--- DOCUMENT TEXT ---
======
Re: Why is infinite_recurse test suddenly failing? - Mailing list pgsql-hackers

From Tom Lane
Subject Re: Why is infinite_recurse test suddenly failing?
Date
Msg-id 14080.1557516917@sss.pgh.pa.us
Whole thread Raw
In response to Re: Why is infinite_recurse test suddenly failing?  (Andres Freund <andres@anarazel.de>)
Responses Re: Why is infinite_recurse test suddenly failing?
List pgsql-hackers
Andres Freund <andres@anarazel.de> writes:
> On 2019-05-10 11:38:57 -0400, Tom Lane wrote:
>> I am wondering if, somehow, the stack depth limit seen by the postmaster
>> sometimes doesn't apply to its children.  That would be pretty wacko
>> kernel behavior, especially if it's only intermittently true.
>> But we're running out of other explanations.
======
--- STATED EXERCISE 1 ---
List every full sentence of Tom Lane's that Andres Freund quotes in the pgsql-hackers message.
--- STATED EXERCISE 2 ---
Write the next part of the pgsql-hackers message, picking up right after its last line.

--- RECORDED INFORMATION ---
======
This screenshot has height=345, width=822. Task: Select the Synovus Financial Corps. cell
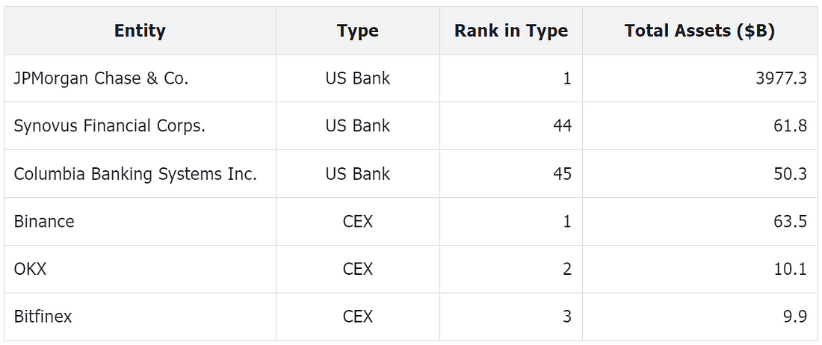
======
--- WRITTEN RESPONSE 1 ---
- I am wondering if, somehow, the stack depth limit seen by the postmaster sometimes doesn't apply to its children.
- That would be pretty wacko kernel behavior, especially if it's only intermittently true.
- But we're running out of other explanations.

--- WRITTEN RESPONSE 2 ---
> I wonder if this is a SIGSEGV that actually signals an OOM
> situation. Linux, if it can't actually extend the stack on-demand due to
> OOM, sends a SIGSEGV.  The signal has that information, but
> unfortunately the buildfarm code doesn't print it.  p $_siginfo would
> show us some of that...

> Mark, how tight is the memory on that machine? Does dmesg have any other
> information (often segfaults are logged by the kernel with the code
> IIRC).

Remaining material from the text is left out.